--- THE DATA Enclosed Below ---

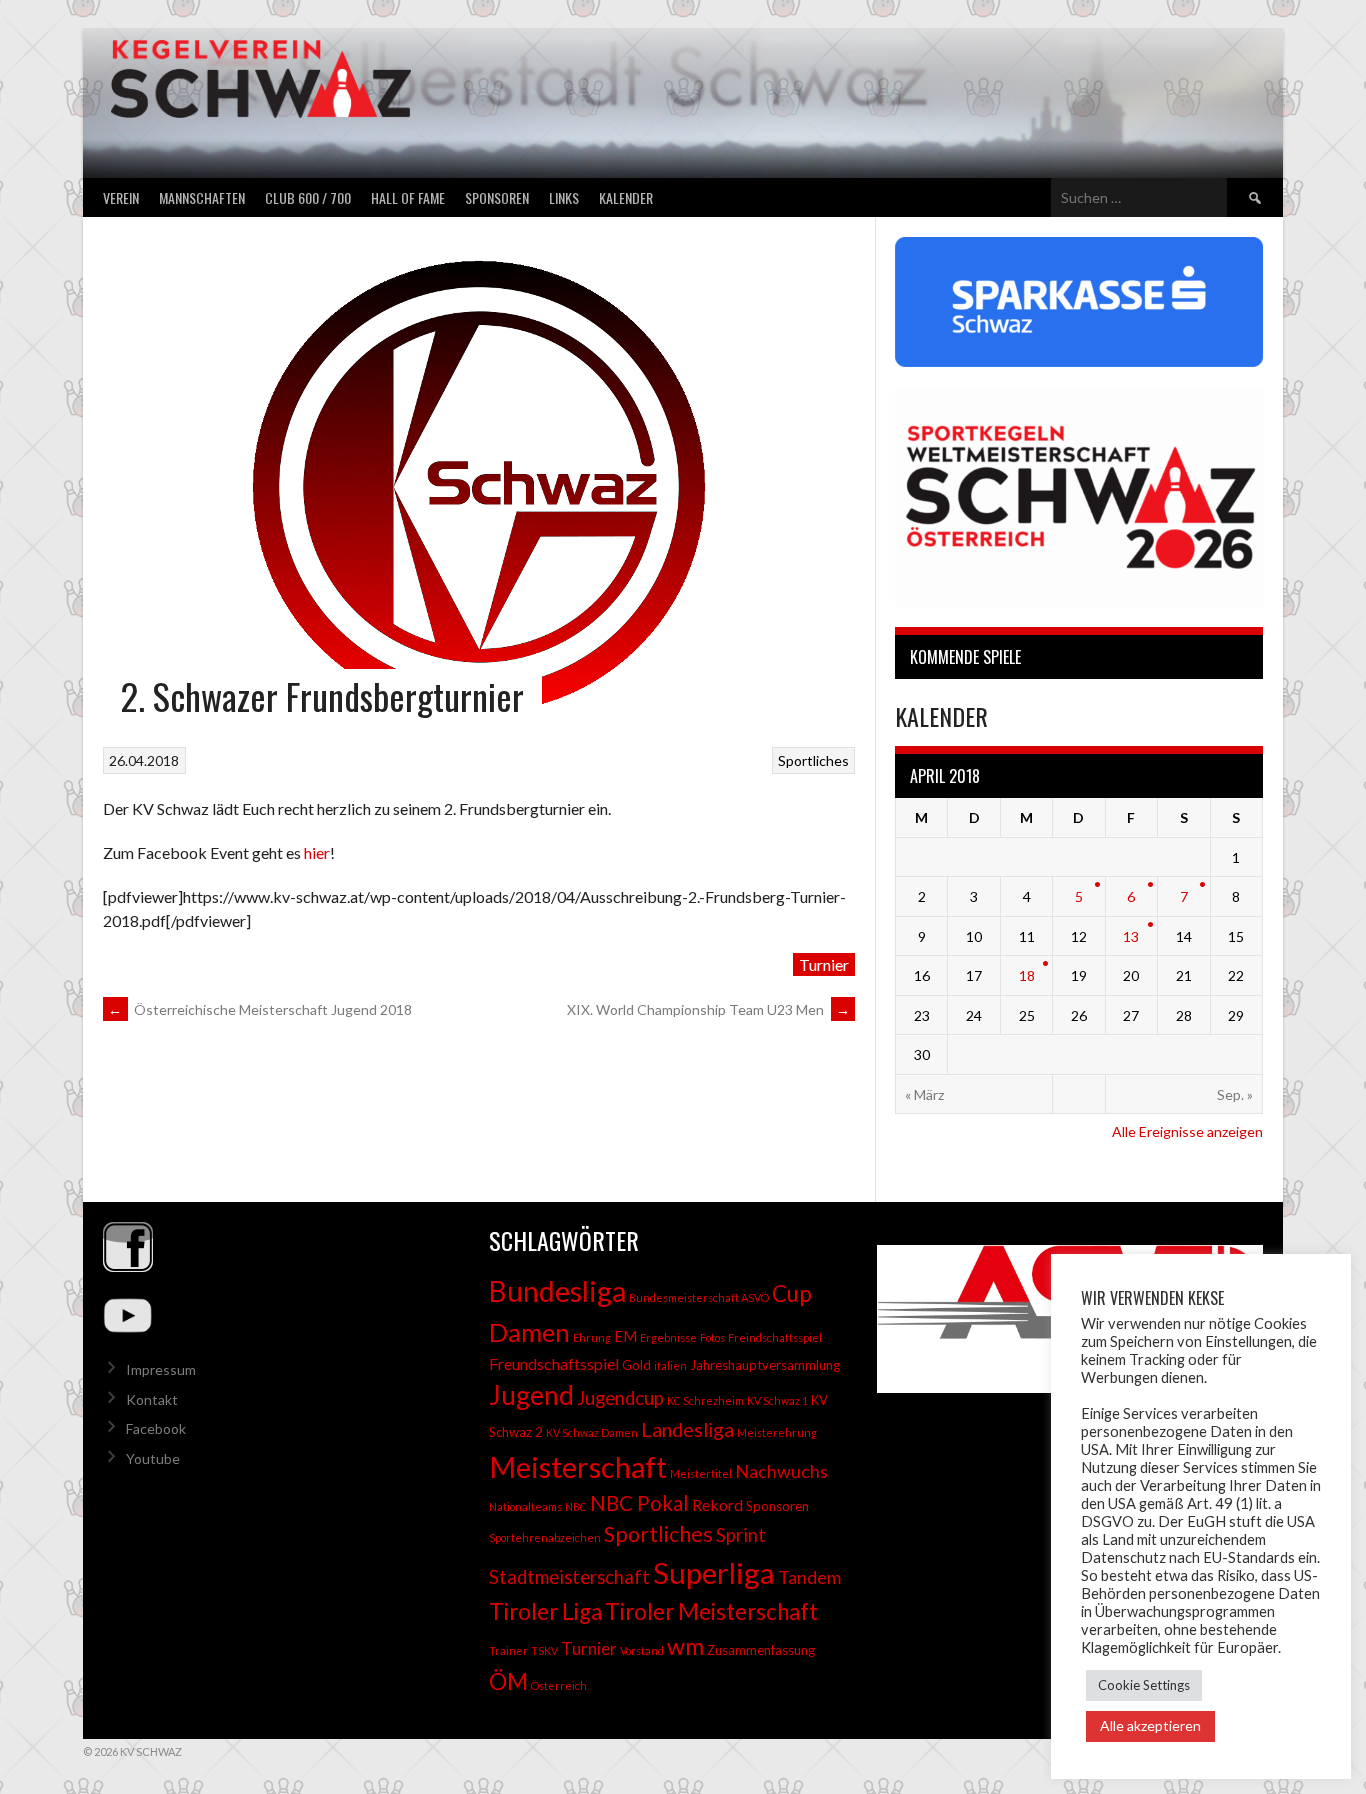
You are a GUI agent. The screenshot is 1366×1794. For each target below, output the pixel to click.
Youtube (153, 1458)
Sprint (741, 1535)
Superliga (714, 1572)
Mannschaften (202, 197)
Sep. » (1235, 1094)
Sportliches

--- End of Enclosed THE DATA ---

THE PROBLEM:
The full text of the data above, exact and without pictures, is what to return.

ANSWER FOR THE TASK:
You are a GUI agent. The screenshot is 1366×1794. For each target below, output the pixel to click.
Youtube (153, 1458)
Sprint (741, 1535)
Superliga (714, 1572)
Mannschaften (202, 197)
Sep. » (1235, 1094)
Sportliches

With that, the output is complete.